In inflammation, MET can also be altered because mesenchymal stem cells are mobilized to these sites of injury and consequently subjected to the inflammatory response[88]. BMDCs could differentiate into mature-appearing epithelial cells in response to tissue damage[89]. It was recently published that versican, a large chondroitin sulfate proteoglycan, mediates MET[90]. The results of Hirose et al[91] indicate that versican can bind specific chemokines through its chondroitin sulfate chains and that the binding tends to down-regulate the chemokine function. This raises the possibility that versican may act as a regenerative factor in colonic mucosa, and may be an important switch point between ILFs and MET. The presence of CDX2 and cytokeratin positive subepithelial cells in the marginal zone of ILFs also suggests that MET may take place in these immune formations[2].
Stroma-tissue, including lymphoid aggregates and ILFs surrounding the cancer cells, plays an important role in the tumor behavior. Mesker et al[92] analyzed the expression of markers involved in pathways related to stroma production and EMT (β-catenin, TGF-β-R2, SMAD4) in high-risk colorectal cancer patients, and found that patients with stroma-high and SMAD4 loss are of high risk. The anti-EMT effect of SMAD4 was also proven in colon carcinoma cells[93].
CONCLUSION
Based on the summarized results of literature, it seems that ILFs act like a switch between colonic mucosal regeneration and colorectal carcinogenesis.
Subepithelial revascularization after mucosal damage takes place partly under the direction of ILFs with the prominent help of vascular endothelial growth factor and its receptors. Immigrating stem cells from bone marrow may leave circulation via high endothelial venules in ILFs and their surroundings. Their differentiation throughout mesenchymal-to-epithelial transition may also happen in ILFs, and follicular dendritic cells, as well as the subepithelial myofibroblasts, seem to be crucial parts of colonic crypt formation and epithelial renewal.
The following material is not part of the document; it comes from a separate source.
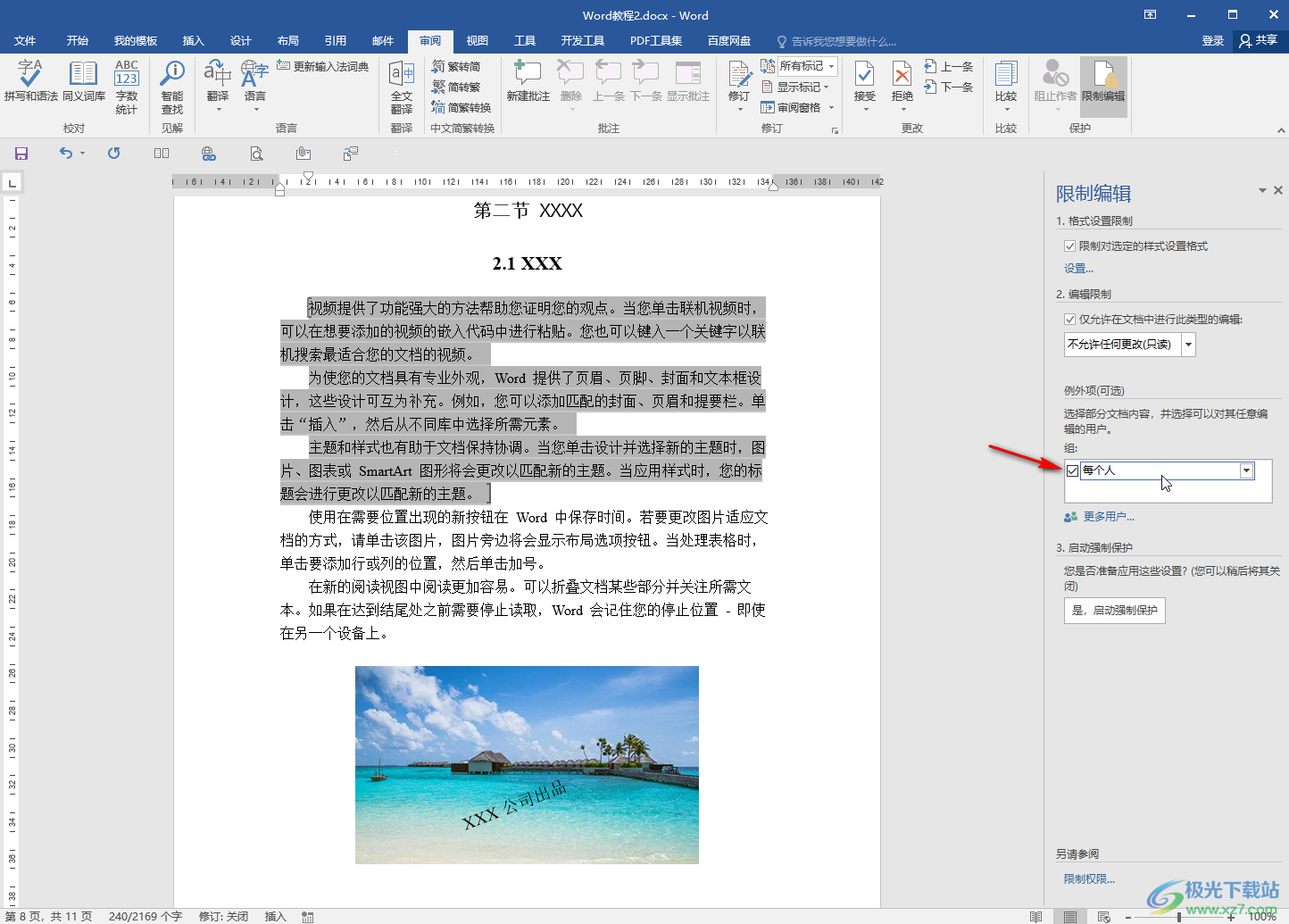Open the Thesaurus tool
1289x924 pixels.
tap(83, 80)
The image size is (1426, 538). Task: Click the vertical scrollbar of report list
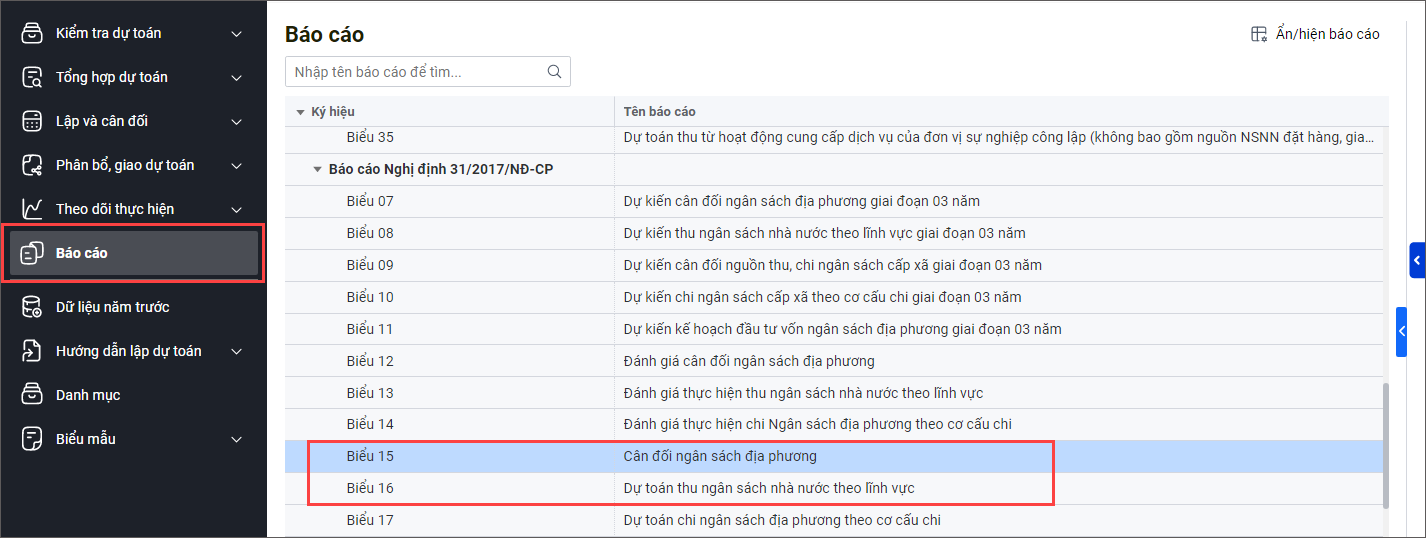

Vasculogenesis in ILFs supports not just tumor growth and the metastatic process, but the VEGF receptor signaling acts like a direct growth factor for tumor cells. The fusion of BMDCs immigrating to ILFs with tumor cells may explain EMT in colorectal cancers. The presence of ILFs, dendritic cells and subepithelial myofibroblasts may also result in a specific milieu for tumor formation, growth and invasion.
Better understanding of the role of ILFs in mucosal repair may lead to the development of new therapeutic agents for inflammatory colon diseases that not only decrease the activity of inflammation, but also accelerate epithelial barrier recovery, hence dramatically decreasing clinical symptoms. Moreover, by revealing the exact connections between ILFs and colorectal carcinogenesis, the basis of individualized anti-cancer immunotherapies may be established.